Spanish authorities announced on Thursday that the European Union’s “health passport” will be operational by June and expect that it will eventually be expanded to non-EU countries. 

“It facilitates free movement, but doesn’t restrict it to those who aren’t vaccinated,” Alfredo González, the secretary general of Digital Health, said in a news conference. “It’s not a requisite to travel, it’s a certificate that allows mobility.”

He explained that official governing bodies across the EU will issue digital certificates to people who have been vaccinated, recovered from the virus or who have recently tested negative for COVID-19.

The holders of the certificates will be welcomed into Spain without having to undergo quarantine or to take further coronavirus tests in the airport, González explained.

He also announced that he predicts the model will soon be expanded to non-EU countries.

Even with the health certificate, EU countries will still be able to set their own entry requirements. Spain, however, does appear enthusiastic to attract as many tourists as possible this summer.

“Spain will be able to receive more people more safely, restarting economic activity while protecting public health,” González said of the health certificate.

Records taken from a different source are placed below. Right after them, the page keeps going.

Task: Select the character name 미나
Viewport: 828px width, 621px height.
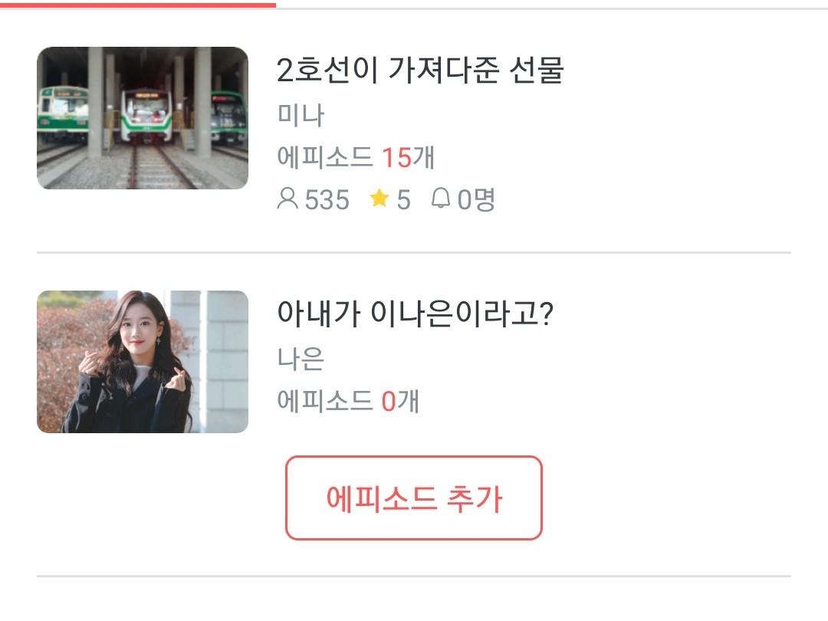Action: click(301, 114)
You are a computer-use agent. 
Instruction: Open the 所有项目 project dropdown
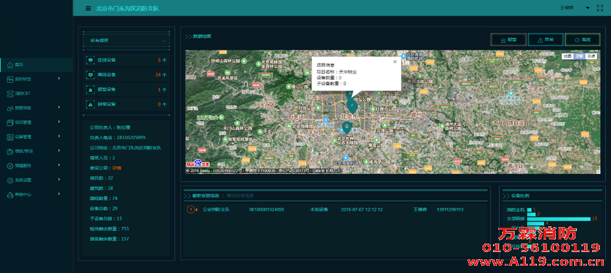[127, 41]
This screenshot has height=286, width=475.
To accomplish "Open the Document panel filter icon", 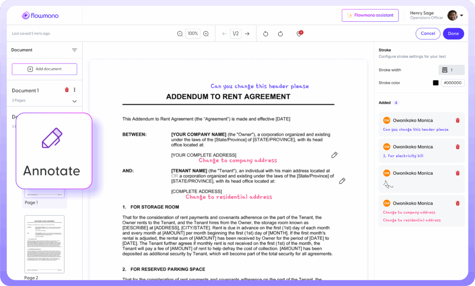I will click(74, 50).
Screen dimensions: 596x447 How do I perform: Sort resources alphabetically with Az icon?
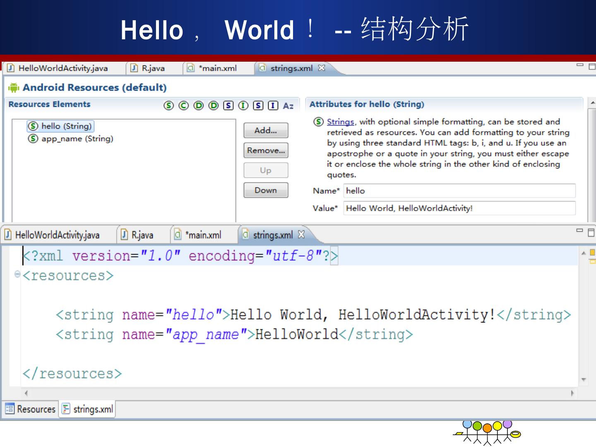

Spain, meanwhile, continues to witness a slow increase in the national coronavirus infection rate. On Thursday, the country reported 9,663 new cases while active hospitalizations decreased slightly.

The Health Ministry also confirmed another 126 COVID-19 deaths, bringing the death toll to 76,882.

The country has vaccinated 18.2% of its population with one jab, while 6.9% of Spanish residents have been fully immunized.